O meu problema é outro. Por exemplo, não consigo ir ao cabeleireiro sem
trazer de lá qualquer coisa! E mesmo que ainda tenha uma caixa daquelas ampolas
que evitam que o couro cabeludo desidrate com o stress do quotidiano, com o frio e com os secadores, lá levo
debaixo do braço um champô-leite hidratante para pelas ultra-sensíveis. E se
vou à loja, é a mesma coisa: vou destinada a comprar apenas o champô e saio de
lá com a máscara e o serum que têm, obrigatoriamente, de ser utilizados em
simultâneo, não vá ficar careca. Já que lá estou, aproveito para trazer um
verniz novo - que na verdade só é 1/8 de tom acima do último que tinha levado -
e mais uma espuma de cabelo, desta vez para acabar com o demodé efeito molhado,
conferindo um aspecto, sem qualquer sombra de dúvida, muito mais natural - tão
natural, que nem parece que levou espuma nenhuma. Mas podia ser pior! A uns dá
para a roupa, para os jogos de computador ou para o futebol. A mim dá-me para os champôs,
para os cremes, para as maquilhagens e tudo o resto que tenha a ver com o
bem-estar da pele, do cabelo e do corpo! Para isto e para as compras do
supermercado! Mas isso é outra conversa… (Não sei porquê, mas de repente fiquei com a sensação de que, com estas palavras, transmiti uma ideia de
futilidade extraordinariamente desenquadrada da actual conjuntura… Não é nada
disso! Passo a explicar. Vou raríssimas vezes às compras. O problema é não
utilizar as coisas que entretanto vou adquirindo…)
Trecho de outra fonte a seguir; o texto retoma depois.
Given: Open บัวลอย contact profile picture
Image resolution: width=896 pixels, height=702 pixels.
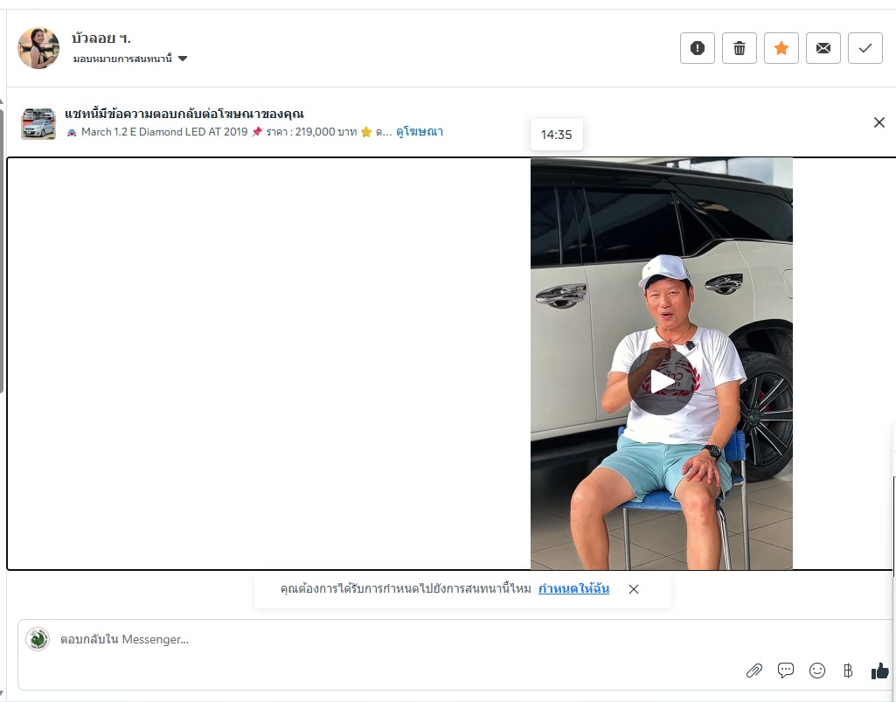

Referindo-me finalmente ao grão de arroz que caiu esta 2ª
feira (juntamente com o temporal que assolou o país), passo a concretizar o
motivo pelo qual hoje aqui estou. Depois de estudar as várias ofertas de ginásios,
de ter resistido ao “para não pagar a jóia tem de se inscrever, impreterivelmente, hoje” e de ter
feito uma tabela em EXCEL com as mensalidades, distâncias e vantagens e
desvantagens da coisa, lá decidi inscrever-me num ginásio que fica… “do outro lado da ponte”. Calma! Desta vez
tem a sua lógica: posso frequentar um que existe perto do meu palácio, que pertence
ao mesmo grupo. E lá fui eu ontem, debaixo da chuva, no meio do trânsito, para
a “longínqua cidade em que eu não trabalho nem vivo”, a pensar que ia fazer uma
avaliação física, de forma a tornar o meu treino mais eficiente. Surpresa das
surpresas, afinal queriam fazer-me uma avaliação de SPA. Avaliação de SPA??
Estão a gozar comigo? A um dia 14 de Fevereiro? Com esta chuva e este trânsito?
Aiiiii!!! Lá vem a luzinha branca outra vez...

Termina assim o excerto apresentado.